Aubépine sentait ses forces disparaitre. Il lui fallait respirer. Ses mains tâtonnèrent sur l’étagère jusqu’à attraper un pot qu’elle fracassa sur le crâne du Lieutenant. L’étreinte disparut. L’homme tituba vers l’arrière. 

Aubépine respira enfin, soulagée. Elle ramassa un couteau à ses pieds et le pointa vers lui. 

  • Ne vous approchez pas, cria-t-elle la voix rauque. 

Un dernier élan le porta contre elle. Tous deux tombèrent à la renverse. Le poids du lieutenant l’écrasait, elle repoussa le corps en panique. Libérée, elle rampa le plus loin possible. Le Lieutenant était inerte. Du sang s’étendait autour du couteau planté sur son flan.

Aubépine s’appuya contre le mur, calmant sa respiration.  

Le feu dans l’âtre arrivait à son terme, crépitant de temps à autre. Un silence lourd régnait. C’était fini. Pour le moment. 

Aubépine se leva. La tête lui tournait. Elle se dirigea vers la table qu’elle déplaça d’un bon mètre faisant vibrer tout ce qui se trouvait dessus. Un verre tomba rejoignant les débris au sol. Elle s’accroupi et chercha du bout des doigts une latte qu’elle souleva pour révéler un espace en dessous. Elle en enleva plusieurs autres. Au fond de la cachette, une silhouette s’y trouvait. Une tête blonde aux yeux bleus lança un regard inquiet à Aubépine. Elle lui sourit en retour. 

  • Viens.

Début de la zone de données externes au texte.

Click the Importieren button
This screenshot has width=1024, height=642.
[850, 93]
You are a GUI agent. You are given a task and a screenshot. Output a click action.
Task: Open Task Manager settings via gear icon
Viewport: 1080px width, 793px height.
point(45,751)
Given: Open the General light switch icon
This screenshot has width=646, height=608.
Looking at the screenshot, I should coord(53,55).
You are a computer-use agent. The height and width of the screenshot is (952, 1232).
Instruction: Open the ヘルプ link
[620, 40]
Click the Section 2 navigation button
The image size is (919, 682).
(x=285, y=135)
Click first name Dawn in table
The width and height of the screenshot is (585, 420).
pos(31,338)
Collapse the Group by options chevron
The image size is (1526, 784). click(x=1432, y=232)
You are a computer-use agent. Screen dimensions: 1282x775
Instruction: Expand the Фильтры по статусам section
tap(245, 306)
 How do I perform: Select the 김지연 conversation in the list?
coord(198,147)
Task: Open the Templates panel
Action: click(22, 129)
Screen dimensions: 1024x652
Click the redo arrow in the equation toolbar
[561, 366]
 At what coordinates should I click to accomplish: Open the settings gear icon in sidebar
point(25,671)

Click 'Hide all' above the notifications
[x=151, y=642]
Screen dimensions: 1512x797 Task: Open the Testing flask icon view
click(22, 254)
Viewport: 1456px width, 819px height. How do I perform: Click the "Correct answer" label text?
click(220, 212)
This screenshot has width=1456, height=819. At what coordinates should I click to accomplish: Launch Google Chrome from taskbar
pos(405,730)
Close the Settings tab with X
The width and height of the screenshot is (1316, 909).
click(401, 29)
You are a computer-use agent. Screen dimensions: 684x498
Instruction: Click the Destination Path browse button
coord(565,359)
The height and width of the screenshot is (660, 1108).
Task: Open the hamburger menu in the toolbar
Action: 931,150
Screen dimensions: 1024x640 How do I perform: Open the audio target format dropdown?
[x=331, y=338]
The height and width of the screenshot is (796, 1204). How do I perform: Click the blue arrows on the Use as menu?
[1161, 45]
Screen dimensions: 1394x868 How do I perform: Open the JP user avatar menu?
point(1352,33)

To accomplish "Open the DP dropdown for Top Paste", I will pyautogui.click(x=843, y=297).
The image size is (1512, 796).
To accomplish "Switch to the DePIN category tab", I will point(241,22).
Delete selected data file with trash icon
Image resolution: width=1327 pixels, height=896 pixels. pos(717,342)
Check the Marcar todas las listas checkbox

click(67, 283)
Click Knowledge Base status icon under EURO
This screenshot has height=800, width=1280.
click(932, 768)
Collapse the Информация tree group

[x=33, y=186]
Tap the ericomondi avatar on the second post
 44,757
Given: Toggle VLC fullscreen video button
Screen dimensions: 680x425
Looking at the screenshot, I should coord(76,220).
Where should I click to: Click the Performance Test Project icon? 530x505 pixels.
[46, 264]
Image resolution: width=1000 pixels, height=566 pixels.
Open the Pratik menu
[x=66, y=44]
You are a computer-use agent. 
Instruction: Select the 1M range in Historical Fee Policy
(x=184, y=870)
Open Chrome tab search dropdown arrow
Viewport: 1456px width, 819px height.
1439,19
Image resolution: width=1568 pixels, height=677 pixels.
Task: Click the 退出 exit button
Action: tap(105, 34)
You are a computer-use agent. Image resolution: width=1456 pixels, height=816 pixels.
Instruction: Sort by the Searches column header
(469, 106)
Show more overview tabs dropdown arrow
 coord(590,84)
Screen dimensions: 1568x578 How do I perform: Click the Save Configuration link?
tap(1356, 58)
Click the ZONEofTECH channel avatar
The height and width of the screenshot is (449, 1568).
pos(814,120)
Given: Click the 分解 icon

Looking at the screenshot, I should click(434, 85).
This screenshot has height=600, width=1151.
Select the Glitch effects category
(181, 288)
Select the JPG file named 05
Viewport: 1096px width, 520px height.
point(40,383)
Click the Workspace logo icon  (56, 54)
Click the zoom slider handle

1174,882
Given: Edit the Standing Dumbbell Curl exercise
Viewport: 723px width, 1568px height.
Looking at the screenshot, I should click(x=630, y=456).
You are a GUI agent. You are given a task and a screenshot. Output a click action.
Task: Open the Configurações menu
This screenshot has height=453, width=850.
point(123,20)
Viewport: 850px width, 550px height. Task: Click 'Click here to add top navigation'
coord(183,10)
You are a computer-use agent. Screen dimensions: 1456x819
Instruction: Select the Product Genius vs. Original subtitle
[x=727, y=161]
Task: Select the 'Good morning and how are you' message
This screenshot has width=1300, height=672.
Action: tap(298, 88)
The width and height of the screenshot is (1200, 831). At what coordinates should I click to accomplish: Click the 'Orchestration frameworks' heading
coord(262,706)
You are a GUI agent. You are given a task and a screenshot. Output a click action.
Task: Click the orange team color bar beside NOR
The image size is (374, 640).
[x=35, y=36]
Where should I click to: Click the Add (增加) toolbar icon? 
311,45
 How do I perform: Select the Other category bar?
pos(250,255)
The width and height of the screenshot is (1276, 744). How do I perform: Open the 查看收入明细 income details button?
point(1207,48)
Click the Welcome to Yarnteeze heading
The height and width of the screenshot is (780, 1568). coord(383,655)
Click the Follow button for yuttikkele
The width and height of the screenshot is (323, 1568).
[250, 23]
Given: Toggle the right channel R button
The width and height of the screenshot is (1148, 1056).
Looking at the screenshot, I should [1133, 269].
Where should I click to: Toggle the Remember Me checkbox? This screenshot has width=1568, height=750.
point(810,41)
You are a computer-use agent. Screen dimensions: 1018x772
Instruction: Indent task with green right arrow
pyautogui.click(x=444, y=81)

C’est fini maintenant, la rassura-t-elle en lui tendant une main. 

La jeune fille la lui attrapa afin de sortir de la cachette. Elle découvrit alors la scène. 

  • Ils sont morts ? demanda-t-elle inquiète.

Sa petite voix résonna longtemps dans la pièce. Aubépine regardait le corps du Lieutenant et le sang qui imbibait son uniforme. Elle pria pour qu’il s’en sorte. 

  • Non, juste endormis. Et pour un bon moment à mon avis. 

Elle attrapa un sac et rassembla quelques affaires puis se tourna vers l’enfant. 

  • Nous devons fuir maintenant. 

Prenant la main de la fillette, elle l’entraina au-dehors où elles furent accueillies par un soleil éclatant. 

Les corps des trois autres soldats gisaient ici et là. Le plus proche ronflait.

Aubépine fit un tour d’horizon. La forêt s’étendait tout autour. A ses côté l’enfant se serra contre elle ce qui lui donna de la force. Elle respira un grand coup.

  • Allons maintenant, partons.

Elle fit alors un premier pas, puis un second, vers un futur incertain.